We are running a 1 namenode and 3 datanode cluster on top of Azure. On top of this I am running my spark job on Yarn-Cluster mode.
Also, We are using HDP 2.5 which have spark 1.6.2 integrated into its setup. Now I have this very weird issue where the Processing time of my job suddenly increases to 4s.
This has happened quite some times but does not follow a pattern, sometimes the 4s waiting time is from the start of the job or may be at the middle of the job as shown below.

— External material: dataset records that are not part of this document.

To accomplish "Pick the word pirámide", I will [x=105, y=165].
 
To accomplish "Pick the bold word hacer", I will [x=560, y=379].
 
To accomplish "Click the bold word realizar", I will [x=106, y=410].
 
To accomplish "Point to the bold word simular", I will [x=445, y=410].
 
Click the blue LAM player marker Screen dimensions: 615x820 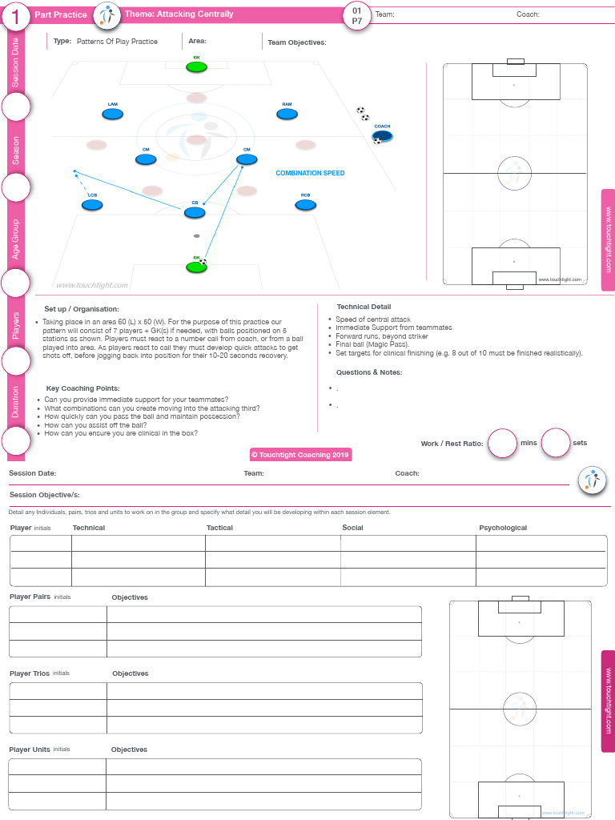113,115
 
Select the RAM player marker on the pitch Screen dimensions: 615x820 287,115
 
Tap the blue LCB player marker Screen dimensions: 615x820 93,206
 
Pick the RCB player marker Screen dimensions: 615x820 305,206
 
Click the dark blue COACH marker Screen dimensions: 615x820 383,136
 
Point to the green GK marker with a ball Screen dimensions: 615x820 196,267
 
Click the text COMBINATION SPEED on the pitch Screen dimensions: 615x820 310,173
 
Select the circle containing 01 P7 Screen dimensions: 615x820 356,15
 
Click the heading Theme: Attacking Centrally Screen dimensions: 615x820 179,14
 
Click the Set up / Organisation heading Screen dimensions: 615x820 82,309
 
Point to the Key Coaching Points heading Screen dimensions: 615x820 83,388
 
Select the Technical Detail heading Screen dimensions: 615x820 364,307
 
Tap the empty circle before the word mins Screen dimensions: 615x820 502,443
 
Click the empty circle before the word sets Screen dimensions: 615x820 555,443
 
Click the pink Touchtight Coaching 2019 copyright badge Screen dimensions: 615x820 300,454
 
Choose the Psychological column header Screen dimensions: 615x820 503,528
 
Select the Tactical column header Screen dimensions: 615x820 219,528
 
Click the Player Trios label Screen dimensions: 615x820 30,673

One thing to notice is that I have no events coming in which is processed so technically the processing time should stay almost the same. Also, my spark streaming job has a batch duration of 1s so it can't be that.
I dont have any error in the logs or anywhere and I am being lost to process this issue.
Minor details about the job:
I am reading messages over kafka topic and then storing them within Hbase tables using Phoenix JDBC Connector.
EDIT: More Information
In the InsertTransactionsPerRDDPartitions, I am performing connection open and write operation to HBase using Phoenix JDBC connectivity.
updatedEventLinks.foreachRDD(rdd -> {
if(!rdd.isEmpty()) {
rdd.foreachPartition(new InsertTransactionsPerRDDPartitions(this.prop));
rdd.foreachPartition(new DoSomethingElse(this.kafkaPublishingProps, this.prop));
}
});